La vigilance sur la fiabilité et la sûreté du système devra être réorganisée et renforcée, à partir des propositions des rapports dédiés évoiqués ci-dessus.

Les mesures préventives, pilotées par un "Comité interministériel sur la santé", seront évaluées chaque année par des indicateurs chiffrés, a précisé la ministre.

Deuxième pilier : "la révolution du premier recours", avec une généralisation du tiers payant et un décloisonnement des parcours de soins
Inégalités d'accès aux soins, renoncements pour raisons financières, déserts médicaux, lassitude, fatigue, frustrations des médecins libéraux, ou encore encombrement et éloignement des urgences sont autant d'écueil à un premier recours optimal en France.

Face à ces difficultés et aux doutes sur la pérennité de la sécurité sociale, Marisol Touraine  a réaffirmé que l'Assurance Maladie "constitue le socle de notre système de santé solidaire, socle qu'il s'agit de consolider et non de démanteler". Elle a également annoncé "la généralisation du tiers payant pour l'ensemble des soins de ville avant 2017". Concrètement, les Français ne paieront plus chez le médecin en 2017, comme actuellement dans les pharmacies.

Pour lutter contre les déserts médicaux, Marisol Touraine renvoie aux engagements du "Pacte territoire santé", présenté fin 2012, qui prévoit en particulier une multiplication des maisons de santé pluri-professionnelles et le déploiement de praticiens territoriaux de médecine générale.

Marisol Touraine veut également mettre en place une "nouvelle organisation des soins" avec l'appui de coordinateurs et d'animateurs de parcours. Elle souhaite "relever le défi du décloisonnement" en facilitant les échanges entre les professionnels, qu'ils soient à l'hôpital ou en ville.

La coordination autour du patient fera, tout comme la prévention, l'objet de rémunérations complémentaires, probablement forfaitaires.

La e-santé pourrait jouer un rôle grandissant, même si pour l'instant les outils publics sont inadaptés et donc peu utilisés. La ministre de la santé prône une nouvelle relance du DMP (dossier médical personnel), un "DMP de deuxième génération", accompagné de messageries sécurisées au service de la médecine de parcours.

Troisième pilier : une meilleure reconnaissance des droits des patients, avec en particulier l'autorisation des actions de groupe en santé
Tout repose sur l'organisation collective, souligne la ministre, pour qui les ARS (Agences régionales de santé) "joueront un rôle de premier plan", car en prise directe avec les territoires.

Afin de renforcer l'écoute du "terrain", Marisol Touraine annonce la tenue de "forums régionaux de santé" entre novembre 2013 et février 2014, pour débattre de la stratégie nationale de santé.

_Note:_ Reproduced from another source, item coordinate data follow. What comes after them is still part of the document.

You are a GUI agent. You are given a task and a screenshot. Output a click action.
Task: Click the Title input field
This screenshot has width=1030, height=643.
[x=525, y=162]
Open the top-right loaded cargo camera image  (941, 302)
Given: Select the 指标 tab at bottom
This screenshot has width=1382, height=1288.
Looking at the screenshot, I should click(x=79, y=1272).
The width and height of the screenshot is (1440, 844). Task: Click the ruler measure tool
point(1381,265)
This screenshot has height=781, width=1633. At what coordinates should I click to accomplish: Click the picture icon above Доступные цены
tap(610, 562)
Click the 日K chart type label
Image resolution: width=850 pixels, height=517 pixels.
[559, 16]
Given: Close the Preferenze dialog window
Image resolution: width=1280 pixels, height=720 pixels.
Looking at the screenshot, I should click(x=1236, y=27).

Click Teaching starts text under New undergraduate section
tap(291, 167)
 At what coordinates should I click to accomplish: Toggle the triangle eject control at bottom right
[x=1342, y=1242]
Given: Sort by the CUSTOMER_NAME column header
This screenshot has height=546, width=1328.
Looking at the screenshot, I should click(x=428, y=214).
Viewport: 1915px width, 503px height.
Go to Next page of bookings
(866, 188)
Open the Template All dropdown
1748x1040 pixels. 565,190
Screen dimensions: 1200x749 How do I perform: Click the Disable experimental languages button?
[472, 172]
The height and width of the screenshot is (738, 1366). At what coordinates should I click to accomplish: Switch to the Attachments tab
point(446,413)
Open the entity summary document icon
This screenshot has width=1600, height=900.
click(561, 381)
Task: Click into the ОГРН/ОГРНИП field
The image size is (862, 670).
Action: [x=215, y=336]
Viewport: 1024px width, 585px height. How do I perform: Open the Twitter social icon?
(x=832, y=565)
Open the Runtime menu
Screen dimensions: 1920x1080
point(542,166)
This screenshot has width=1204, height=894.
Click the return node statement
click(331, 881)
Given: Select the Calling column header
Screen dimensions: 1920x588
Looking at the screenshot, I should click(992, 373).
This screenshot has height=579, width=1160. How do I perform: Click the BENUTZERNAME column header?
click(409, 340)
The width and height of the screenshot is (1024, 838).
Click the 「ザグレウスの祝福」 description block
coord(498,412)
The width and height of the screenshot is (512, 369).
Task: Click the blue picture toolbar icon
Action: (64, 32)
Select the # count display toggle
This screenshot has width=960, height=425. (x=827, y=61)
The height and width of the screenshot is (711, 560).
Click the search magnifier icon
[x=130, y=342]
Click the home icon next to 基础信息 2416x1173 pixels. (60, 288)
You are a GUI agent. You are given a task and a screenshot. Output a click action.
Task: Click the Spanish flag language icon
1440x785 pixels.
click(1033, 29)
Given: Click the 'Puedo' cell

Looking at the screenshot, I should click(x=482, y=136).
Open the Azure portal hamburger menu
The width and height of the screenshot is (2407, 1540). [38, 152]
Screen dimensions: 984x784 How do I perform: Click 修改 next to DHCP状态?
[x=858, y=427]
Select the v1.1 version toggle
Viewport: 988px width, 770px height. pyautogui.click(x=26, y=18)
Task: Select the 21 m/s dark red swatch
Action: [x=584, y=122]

Les actions de groupe ("class actions" à la française permettant de porter en justice à plusieurs une problématique santé, liée à une pathologie, un traitement, etc.) devraient enfin être possibles en France dans le domaine de la santé, a annoncé la ministre.

Pour aider les patients et leur entourage à "mieux se repérer dans l'offre de soins", Marisol Touraine propose un site internet  qu'elle nomme "GPS sanitaire". Ce site sera précédé par la prochaine mise en ligne d'un site ministériel sur les médicaments.  

Retrouvez l'intégralité des annonces de Marisol Touraine effectuées lors de son discours sur cette page du site du ministère de la santé.

En conclusion
Les propositions incluses dans la SNS font débat : les uns fustigent la généralisation du tiers payant, les autres s'en félicitent, certains se réjouissent de la place majeure accordée au médecin traitant et aux patients, tandis que d'autres estiment que c'est insuffisant.

Quoiqu'il en soit, elles ont le mérite d'exister, et surtout promettent l'ouverture d'un débat public, puis parlementaire, sur la modernisation et la gestion publique de notre système de santé, qui souffre de désorganisation et de lassitude de ses acteurs.

Nous reviendrons plus en détails sur les réactions du corps médical et des patients à ces propositions et décisions dans les jours qui viennent.

Jean-Philippe Rivière

Sources et ressources complémentaires :
- "Feuille de route de la Stratégie nationale de Santé", sante.gouv.fr, 23 septembre 2013
- "Un projet global pour la stratégie nationale de santé : 19 Recommandations du comité des « sages »", Alain Cordier, 21 juin 2013
- "Intervention de Geneviève Fioraso à l'occasion de la présentation de la Stratégie nationale de santé", site du ministère de l'enseignement supérieur et de la recherche
- "Loi d'orientation et de programmation pour la refondation de l'école", article 6 bis, mars 2013
- "Pacte territoire santé : pour lutter contre les déserts médicaux", sante.gouv.fr, 15 février 2013
- "Présentation de la stratégie nationale de santé. Intervention de Marisol Touraine", 23 septembre 2013.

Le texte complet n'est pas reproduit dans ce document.